Zur Band gehören vier Mitglieder, die mit Sundowning (2019) und This Place Will Become Your Grave (2021) zwei annehmbare Postmetal-Alben vorlegten. Aufsehen erregten sie aber mit seltsamen Covers von OUTCAST („Hey Ya!“), BILLIE EILISH („When The Party’s Over“) und WHITNEY HOUSTON („I Wanna Dance With Somebody“).

„Chokehold“ beginnt mit Gedröhn, dem der Sänger VESSEL tragische Rockvocals hinzufügt. Es folgt ein Poprefrain und dann Metalgetarren und Chor.
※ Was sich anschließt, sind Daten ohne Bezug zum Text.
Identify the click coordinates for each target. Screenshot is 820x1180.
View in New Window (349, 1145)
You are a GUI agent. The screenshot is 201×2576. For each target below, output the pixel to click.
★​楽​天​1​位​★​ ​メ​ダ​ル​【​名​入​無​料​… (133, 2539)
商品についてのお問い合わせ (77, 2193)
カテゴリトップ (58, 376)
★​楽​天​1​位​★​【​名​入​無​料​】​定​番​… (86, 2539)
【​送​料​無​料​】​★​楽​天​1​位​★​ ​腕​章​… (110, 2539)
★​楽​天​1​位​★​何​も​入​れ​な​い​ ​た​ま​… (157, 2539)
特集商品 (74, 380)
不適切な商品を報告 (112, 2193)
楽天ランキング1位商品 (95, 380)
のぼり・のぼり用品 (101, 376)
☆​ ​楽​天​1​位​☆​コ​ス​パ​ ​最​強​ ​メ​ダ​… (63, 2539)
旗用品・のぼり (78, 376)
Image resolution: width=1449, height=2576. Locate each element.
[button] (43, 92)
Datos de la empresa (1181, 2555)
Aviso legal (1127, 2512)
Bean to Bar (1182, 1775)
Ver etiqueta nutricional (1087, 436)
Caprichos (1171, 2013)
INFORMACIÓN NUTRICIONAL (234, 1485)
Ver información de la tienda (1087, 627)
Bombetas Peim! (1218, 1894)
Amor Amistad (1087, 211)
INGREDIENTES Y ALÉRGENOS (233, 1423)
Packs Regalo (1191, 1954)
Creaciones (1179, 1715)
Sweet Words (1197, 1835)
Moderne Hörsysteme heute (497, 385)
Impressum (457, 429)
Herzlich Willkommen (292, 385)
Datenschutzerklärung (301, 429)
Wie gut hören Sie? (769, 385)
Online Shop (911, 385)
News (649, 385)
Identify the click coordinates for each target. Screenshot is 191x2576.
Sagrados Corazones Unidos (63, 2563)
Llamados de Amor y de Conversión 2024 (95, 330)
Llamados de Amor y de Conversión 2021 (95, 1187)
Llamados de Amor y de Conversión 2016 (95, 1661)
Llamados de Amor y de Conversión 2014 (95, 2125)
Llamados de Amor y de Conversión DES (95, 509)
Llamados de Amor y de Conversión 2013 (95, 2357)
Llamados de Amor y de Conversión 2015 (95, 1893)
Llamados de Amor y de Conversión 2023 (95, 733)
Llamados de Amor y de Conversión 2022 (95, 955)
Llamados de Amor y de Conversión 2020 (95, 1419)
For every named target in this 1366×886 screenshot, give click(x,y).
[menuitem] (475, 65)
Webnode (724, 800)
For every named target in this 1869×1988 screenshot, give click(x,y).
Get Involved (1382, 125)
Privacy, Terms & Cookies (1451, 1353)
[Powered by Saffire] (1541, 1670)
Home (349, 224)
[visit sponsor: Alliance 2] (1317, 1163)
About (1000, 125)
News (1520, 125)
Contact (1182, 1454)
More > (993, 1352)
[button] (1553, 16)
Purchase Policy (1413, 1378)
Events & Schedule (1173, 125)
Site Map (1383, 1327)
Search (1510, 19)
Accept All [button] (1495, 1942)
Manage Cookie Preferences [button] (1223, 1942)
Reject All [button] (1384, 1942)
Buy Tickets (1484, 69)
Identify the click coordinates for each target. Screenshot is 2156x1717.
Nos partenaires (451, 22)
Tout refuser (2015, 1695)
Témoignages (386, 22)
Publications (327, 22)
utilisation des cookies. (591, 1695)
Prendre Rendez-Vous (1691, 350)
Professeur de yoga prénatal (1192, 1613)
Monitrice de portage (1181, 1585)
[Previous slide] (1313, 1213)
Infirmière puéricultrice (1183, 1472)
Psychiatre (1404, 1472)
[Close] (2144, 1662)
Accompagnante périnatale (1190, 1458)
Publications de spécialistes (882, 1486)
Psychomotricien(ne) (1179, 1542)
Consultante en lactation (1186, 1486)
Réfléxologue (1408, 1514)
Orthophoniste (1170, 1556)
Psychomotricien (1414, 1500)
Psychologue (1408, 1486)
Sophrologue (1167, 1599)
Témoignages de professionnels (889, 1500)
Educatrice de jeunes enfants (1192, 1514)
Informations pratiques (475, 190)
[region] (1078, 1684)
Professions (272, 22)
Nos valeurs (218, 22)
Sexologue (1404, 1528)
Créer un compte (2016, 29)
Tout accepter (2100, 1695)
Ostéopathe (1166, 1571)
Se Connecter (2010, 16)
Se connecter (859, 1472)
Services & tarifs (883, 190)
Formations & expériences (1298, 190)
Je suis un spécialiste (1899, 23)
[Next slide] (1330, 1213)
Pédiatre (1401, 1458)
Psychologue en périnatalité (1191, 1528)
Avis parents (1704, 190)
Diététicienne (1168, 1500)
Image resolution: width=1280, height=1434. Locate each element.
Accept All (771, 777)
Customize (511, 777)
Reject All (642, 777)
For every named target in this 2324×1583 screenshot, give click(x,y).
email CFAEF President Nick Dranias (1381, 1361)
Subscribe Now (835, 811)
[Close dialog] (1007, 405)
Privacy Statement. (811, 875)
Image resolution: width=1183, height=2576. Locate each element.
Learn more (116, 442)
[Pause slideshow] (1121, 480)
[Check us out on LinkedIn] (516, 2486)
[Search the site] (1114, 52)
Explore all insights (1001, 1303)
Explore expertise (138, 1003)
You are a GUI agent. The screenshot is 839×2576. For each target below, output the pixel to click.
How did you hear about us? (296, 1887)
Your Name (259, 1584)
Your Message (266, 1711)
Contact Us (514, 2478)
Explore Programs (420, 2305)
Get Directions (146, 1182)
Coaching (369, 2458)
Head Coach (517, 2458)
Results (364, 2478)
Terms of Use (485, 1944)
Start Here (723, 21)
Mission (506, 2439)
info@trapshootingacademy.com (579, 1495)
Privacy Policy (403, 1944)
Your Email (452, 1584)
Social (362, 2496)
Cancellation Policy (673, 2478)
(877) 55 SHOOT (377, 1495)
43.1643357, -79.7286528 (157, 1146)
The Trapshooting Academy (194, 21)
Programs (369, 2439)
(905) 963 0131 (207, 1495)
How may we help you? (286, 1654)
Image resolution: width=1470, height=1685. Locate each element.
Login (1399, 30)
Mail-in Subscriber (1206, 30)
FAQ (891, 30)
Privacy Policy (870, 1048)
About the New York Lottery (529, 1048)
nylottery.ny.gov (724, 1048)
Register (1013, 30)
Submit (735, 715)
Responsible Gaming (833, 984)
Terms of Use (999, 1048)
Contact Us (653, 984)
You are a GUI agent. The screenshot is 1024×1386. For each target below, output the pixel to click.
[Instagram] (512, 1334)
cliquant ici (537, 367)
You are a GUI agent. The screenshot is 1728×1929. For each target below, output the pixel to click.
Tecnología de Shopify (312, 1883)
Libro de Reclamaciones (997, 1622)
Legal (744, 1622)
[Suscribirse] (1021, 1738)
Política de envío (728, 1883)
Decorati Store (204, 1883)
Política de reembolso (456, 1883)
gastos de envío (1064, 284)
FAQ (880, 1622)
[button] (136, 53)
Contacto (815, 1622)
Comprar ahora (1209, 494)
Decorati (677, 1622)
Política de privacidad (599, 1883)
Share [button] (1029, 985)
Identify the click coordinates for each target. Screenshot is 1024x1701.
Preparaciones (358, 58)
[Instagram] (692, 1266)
Das ist qualitativ hochwertig, aber keineswegs kreativ.

Mit „The Summoning“ kommt ein Post-Metal-Track samt Screamo und Epic-Choir. Soweit so gut, doch wenn der Track nach fünf Minuten in einen Elektro-Pop übergeht, dreht sich manchem True-Metalhead der Magen um. Lyrisch geht es um schlecht laufende Beziehungen und es wirkt wie ein Missbrauch sämtlicher Metal-Elemente im Vorfeld – auf jeden Fall nicht cool. „Granite“ könnte zu Beginn durchaus als nerviger Bandpop durchgehen, wie ihn etwa WALKING ON CARS machen. Der Hörer wartet unbewusst darauf, dass die Pointe folgt und diese ist dann scheinbar mit dem Metalpart erreicht. Ähnlich gingen ja auch LINKIN PARK vor, als sie im Laufe der Jahre ihren NuMetal in Artrock verwandelten.

„Aqua Regia“ setzt noch einen drauf: Elektrobeats und Popgesang, Keyboard, so als wolle man ein Gegengewicht zu dem astreinen Metaltitel „Vore“ schaffen. Das ist jedoch zum Teil so unausgewogen, als wolle man den Metalfan mit seiner Popfreundin als Pärchen auf dem Konzert abholen. Es erinnert auch an Youtube oder Spotify, wenn dem Hörer aus Gehässigkeit einfach ein Werbetrack aus einem ganz anderen Genre um die Ohren gehauen wird, um ihn zu einem Bezahlabo zu zwingen.

Der Artrock „Are You Really Okay?“ klingt zwar viel runder. Nichts gegen Larmoyanz, auch SCOOTER WARD von COLD litt mit seinen Freunden und sorgte sich um Depressionsopfer. Doch was VESSEL hier abliefert, klingt recht übertrieben.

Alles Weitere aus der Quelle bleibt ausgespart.